■ **Fragmento del texto**

Y esto lleva a muchos lectores, angustiados por todo lo que hay para leer y la escasa duración de la vida, a leer y leer textos por primera vez, sin permitirse el placer, el deleite, el lujo de la relectura. Esa posibilidad de leer de otro modo.

¿De qué otro modo? En primer lugar, la relectura permite penetrar más y mejor en los textos. La primera lectura equivale casi a surfear las olas de la escritura ajena: aprehender el sentido de las frases, afrontar el primer impacto de su belleza, estar pendiente de lo que vendrá. Es lo que hacemos casi siempre, por cierto, y es una experiencia sumamente placentera, claro que sí. Pero la relectura nos quita prisas, nos libra de impaciencias. Ya no nos urge avanzar para saber qué ocurrirá después: como ya lo sabemos, podemos gozar del camino, amar la trama, regodearnos en las palabras. Saciado el apetito más básico, el paladar se toma su tiempo para saborear los manjares antes de deglutir.

■ **Datos guardados**

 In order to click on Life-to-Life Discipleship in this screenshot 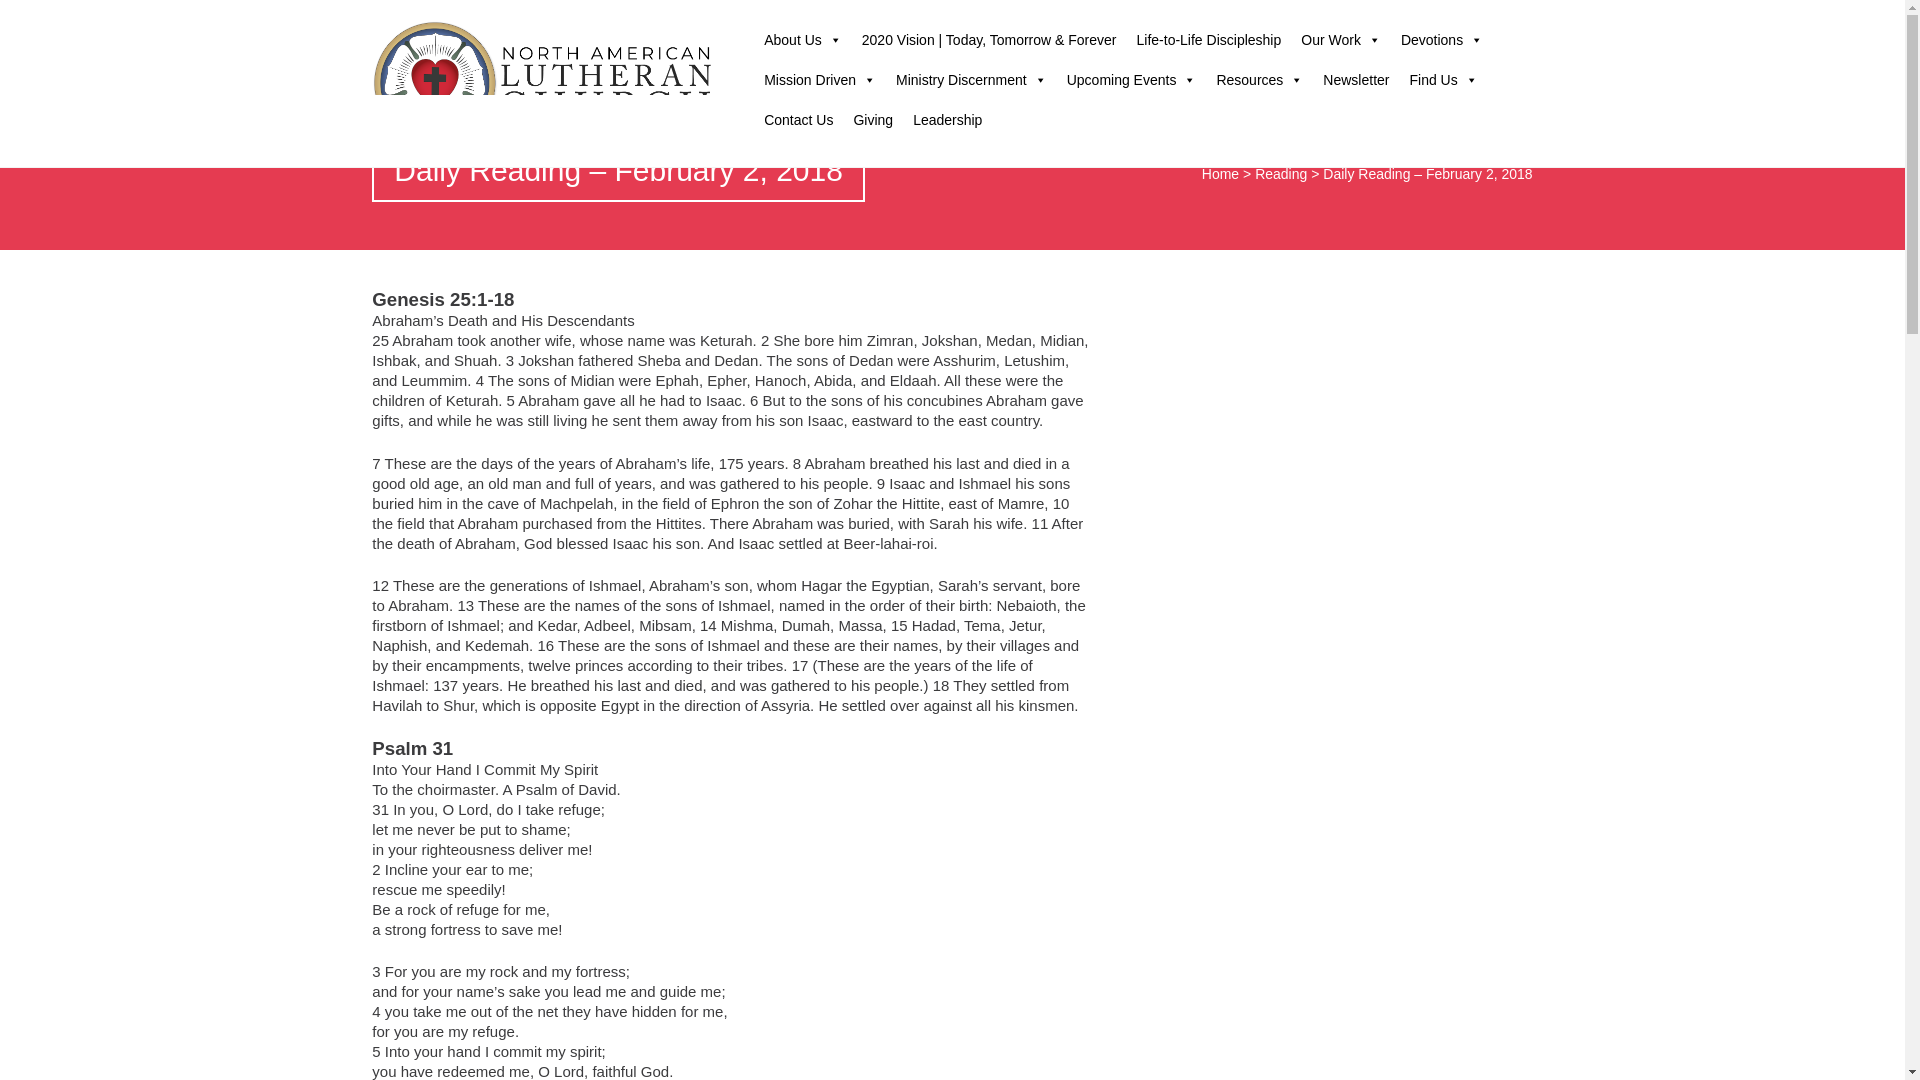, I will do `click(1210, 40)`.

■ **Objetivos**
1 > Responde estas preguntas sobre el fragmento acerca de la relectura:
(a) ¿De qué se privan muchos lectores angustiados al leer textos solo por primera vez?
(b) ¿A qué equivale casi la primera lectura?
(c) ¿De qué nos libra la relectura?
2 > Retoma el fragmento acerca de la relectura y continúalo a partir de su última oración.

■ **En respuesta**
1 >
(a) Del placer, el deleite y el lujo de la relectura.
(b) A surfear las olas de la escritura ajena.
(c) De impaciencias.

2 >
A menudo la segunda lectura (y también la tercera, y las siguientes) posibilita el descubrimiento de detalles, pistas, indicios y guiños que pasaron inadvertidos en una primera instancia. Ese es otro de los principales beneficios de releer. Existen libros que parecen haber sido escritos para ser releídos más que para ser leídos, por la cantidad de señales que el autor ha sembrado en sus páginas, sabiendo que solo las verá quien haya llegado hasta el final y luego vuelto a empezar, para disfrutar de nuevo del camino (para disfrutarlo más).

Nadie creería que por haber estado alguna vez frente al Guernica de Picasso o al David de Miguel Ángel ya no tendría sentido volver a contemplarlos, o que sería redundante escuchar otra vez la novena sinfonía de Beethoven, o su tango preferido, o la canción que sea, solo porque ya se la ha escuchado en alguna oportunidad. El reencuentro con el arte carece, es cierto, de la magia de la primera vez, pero es uno quien ya no es el mismo: las experiencias y el aprendizaje acumulados lo llevan a apreciar las obras con una mirada diferente, con unos ojos capaces de ir más lejos que en la ocasión anterior. Exactamente lo mismo sucede con los libros.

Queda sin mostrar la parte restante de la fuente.